GameChanger: Morgan Grove
We catch up with the research forester with the Baltimore Field Station and U.S. Forest Service.
With such a last name, it’s no surprise that Morgan Grove has spent his life’s work surrounded by trees. Particularly trees in cities, studying their relationships with communities. A U.S. Forest Service research scientist at the Baltimore Field Station since 1996, his decades of experience have culminated in the Stillmeadow PeacePark, a collaboration with the Stillmeadow Community Fellowship church to restore 10 acres of dying overgrown woods into a public green space. We spoke with Grove about his career and what these trees could mean for Baltimore.
With the Forest Service, you typically think of big parks far away from city centers—how did you get interested in the ecology of urban areas?
I’m a mission-oriented person; I want to make the world better. My parents were Peace Corps volunteers in 1962. We’re working with communities, trying to identify their problems, tap into their capacities, and make their lives better in conjunction with the environment. There’s a lot of opportunity to help Baltimore be a better Baltimore, and a crucial piece of that is the environment.
Tell us about the Stillmeadow project.
We’re working to set up what one might think of as experimental forest. We’re working with the church to think about how they want to not only restore forest, but also play a role in revitalizing the community.

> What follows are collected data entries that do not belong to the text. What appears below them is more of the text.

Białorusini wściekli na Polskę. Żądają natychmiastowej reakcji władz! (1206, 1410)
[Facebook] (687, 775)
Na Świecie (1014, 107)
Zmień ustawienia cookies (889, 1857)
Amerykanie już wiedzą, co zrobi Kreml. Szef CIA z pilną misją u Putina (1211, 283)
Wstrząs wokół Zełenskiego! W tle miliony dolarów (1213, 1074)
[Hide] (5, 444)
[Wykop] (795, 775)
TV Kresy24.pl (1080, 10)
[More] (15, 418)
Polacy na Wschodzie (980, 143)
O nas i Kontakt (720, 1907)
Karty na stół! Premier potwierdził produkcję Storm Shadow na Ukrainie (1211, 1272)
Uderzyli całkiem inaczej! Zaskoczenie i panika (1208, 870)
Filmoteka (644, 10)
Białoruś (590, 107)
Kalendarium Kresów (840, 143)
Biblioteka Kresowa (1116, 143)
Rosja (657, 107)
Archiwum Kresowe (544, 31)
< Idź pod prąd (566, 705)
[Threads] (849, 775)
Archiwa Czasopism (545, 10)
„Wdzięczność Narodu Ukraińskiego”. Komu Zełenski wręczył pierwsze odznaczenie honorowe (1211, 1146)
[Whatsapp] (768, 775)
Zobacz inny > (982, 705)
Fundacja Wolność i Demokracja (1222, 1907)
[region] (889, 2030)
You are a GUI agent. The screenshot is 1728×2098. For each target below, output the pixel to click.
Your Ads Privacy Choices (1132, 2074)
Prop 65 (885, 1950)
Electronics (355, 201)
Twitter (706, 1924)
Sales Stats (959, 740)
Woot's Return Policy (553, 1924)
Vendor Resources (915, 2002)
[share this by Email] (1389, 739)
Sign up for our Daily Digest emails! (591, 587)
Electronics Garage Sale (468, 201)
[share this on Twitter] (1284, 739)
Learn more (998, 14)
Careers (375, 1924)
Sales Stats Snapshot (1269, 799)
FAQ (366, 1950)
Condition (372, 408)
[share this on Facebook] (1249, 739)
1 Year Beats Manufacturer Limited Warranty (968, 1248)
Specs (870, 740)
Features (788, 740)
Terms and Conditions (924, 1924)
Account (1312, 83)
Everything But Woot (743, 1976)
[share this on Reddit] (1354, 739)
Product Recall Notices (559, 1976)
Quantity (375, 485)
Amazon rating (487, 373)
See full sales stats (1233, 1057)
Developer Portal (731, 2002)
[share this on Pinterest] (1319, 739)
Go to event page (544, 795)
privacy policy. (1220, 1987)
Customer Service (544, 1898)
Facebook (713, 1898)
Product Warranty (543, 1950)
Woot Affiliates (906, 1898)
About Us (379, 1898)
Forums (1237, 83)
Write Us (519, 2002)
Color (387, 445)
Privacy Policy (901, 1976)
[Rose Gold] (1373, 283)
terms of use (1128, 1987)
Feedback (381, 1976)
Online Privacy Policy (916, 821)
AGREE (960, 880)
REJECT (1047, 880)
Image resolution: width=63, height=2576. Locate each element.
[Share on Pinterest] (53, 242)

What is an experimental forest?
There are actual experiments underway, associated with a challenge that a great deal of this region faces, which is forested areas that have not been managed. They’ve become overgrown with invasive plants and vines. That reduces the ability of the natural forest to regenerate. We’re testing out the best practices for reestablishing healthy, climate-adapted forests, as inexpensively as possible.
What are some of the experiments underway?
We have two different fast-growing tree species—hybrid poplar and willow—and four different genotypes of each. We’re seeing which do best. We’re seeing if woodchips reduce competition for native plants and increase moisture retention in the soil. Over time, we also want to look at the effects on insect, bird, and bat communities. How does their interactions change over time? And there are a variety of social aspects we’d like to understand. How do people start to use the forest? How does it make them feel? Does it change their stress levels? Does it change the way they interact? How does it contribute to other communities feeling like, hey, we can do this, too?
What is the importance of forest canopy to urban areas?
I would start with beauty. Trees make our cities more beautiful. They help cool them, they help solve our water runoff problems. They support neighborliness. People actually drive slower down treelined streets. Do you want to live in a city without trees?
There are, of course, neighborhoods with less access to trees. How do we see that intersect with environmental injustice in Baltimore?
The big one, now and into the future, is going to be heat—the main environmental killer of people. Trees play both a biophysical role and a social role in reducing vulnerability to heat. They help cool places through both evapotranspiration and shade. They help build community as people tend to be outside more, or maybe they helped plant them. There’s a whole host of problems associated with that vulnerability, including chronic issues like stress and air quality, as well as catastrophic events.
Like extreme weather. With sea-level rise a concern in Baltimore, how do trees help mitigate climate-related flooding?
Water runs across land, and soil is like a dry sponge with water-holding storage capacity that can reduce flooding by delaying that big pulse. One way to dry out the soil proactively is through trees, which you can think of as water pumps. They push water out of the soil through the atmosphere and maintain that storage capacity. When you don’t maximize that capacity, in the case of Baltimore, the water goes across impervious surfaces in the storm drains and then into the streets.
How can looking at a city through an ecological lens increase its resiliency?
A key piece is building social cohesion. We say in forestry, do we plant trees to organize people, or do we organize people to plant trees? The answer is yes.